Using lasers would be preferable if you're just firing out in arbitrary directions hoping someone will pick it up, since laser beams have special properties that ordinary EM emitters do not possess, making them easier to distinguish from noise. But there are naturally produced laser beams coming at us from space, so the real deal is sorting out whether or not any laser sources are transmitting information.
Cheers Craigus
It wouldn't bend around them, radio waves would pass through them. Radio waves tend to be too low of an energy to be picked up by atoms to induce electrion jumps, so they'll pass through objects with no problem (that's why you can get radio and attenna TV inside a house) .. although with a planetary-sized body there will be some distortion. Light waves, on the other hand, are easily picked up by most metallic substances, and therefore will be absorbed.
First of all, "light" is made up of electromagnetic (EM) waves, just like radio waves, only of higher frequencies. Any metallic substance will reflect most of the energy, no matter what part of the frequency range you find it in and there are many substances that either absorb or scatter radio frequency EM radiation. We can pick up radio waves inside houses because most of the construction materials in the average house are transparent to radio frequencies and aren't dense enough to cause significant scattering (scattering does not require that an atomic transition exist at the given energy). But, assuming the earth has the metal core that geologists claim it has, radio waves won't pass through it anymore than visible frequencies will.

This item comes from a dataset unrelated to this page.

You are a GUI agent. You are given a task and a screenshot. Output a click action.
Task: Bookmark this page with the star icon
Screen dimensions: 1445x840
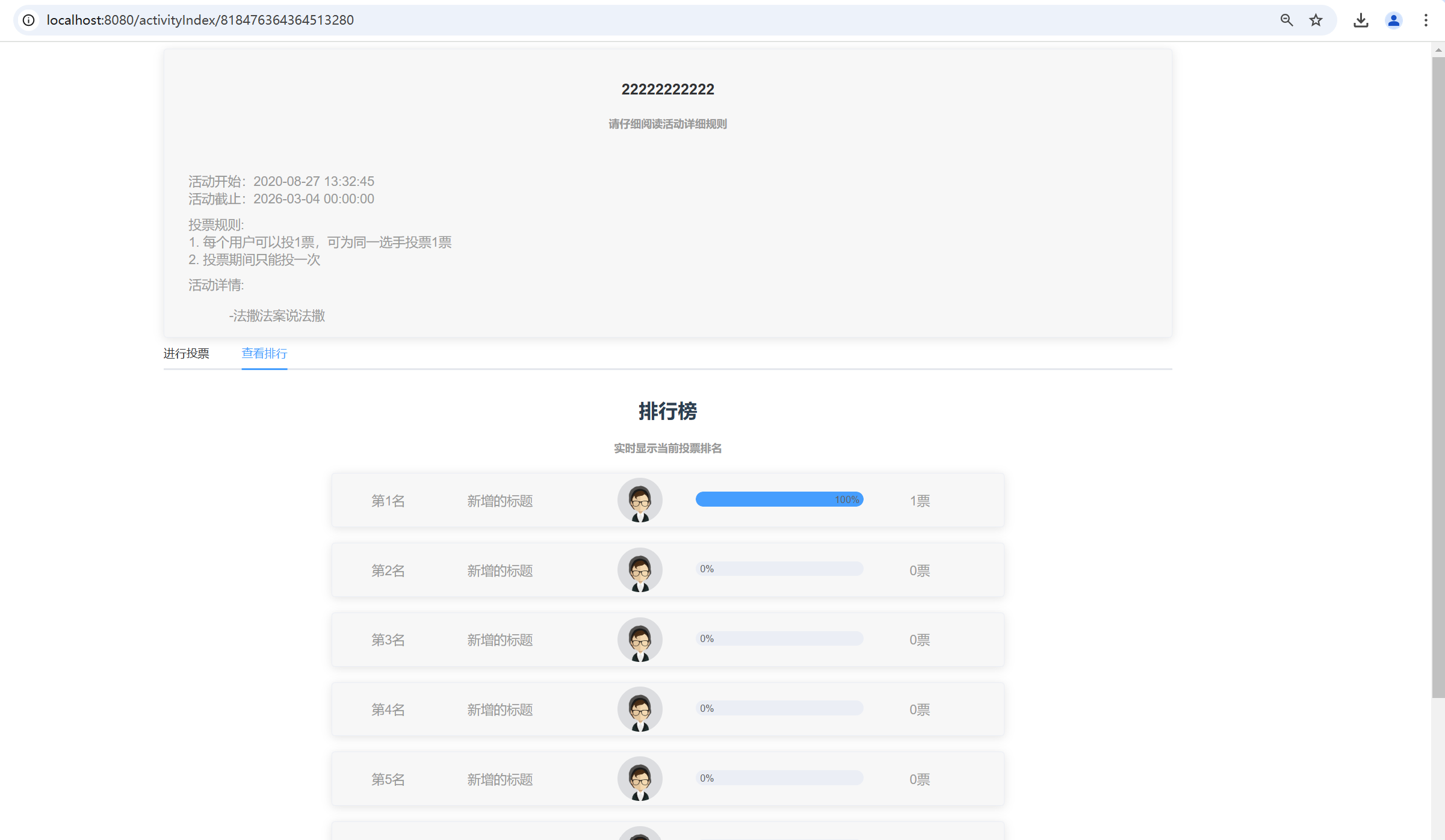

The sun is unlikely to have a metal core, though there is probably at least some metal in it. But, it is very dense, so there is a lot of EM scattering going on (I seem to remember that the energy released in the fusion at the core takes about 1 million years before it exits at the surface). The atoms do not have to have electron transitions at the energy corresponding to the frequency to scatter the waves, though scattering becomes less and less likely as the energy of the wave moves away from the transition energy. But with enough scattering centres the wave won't make it through.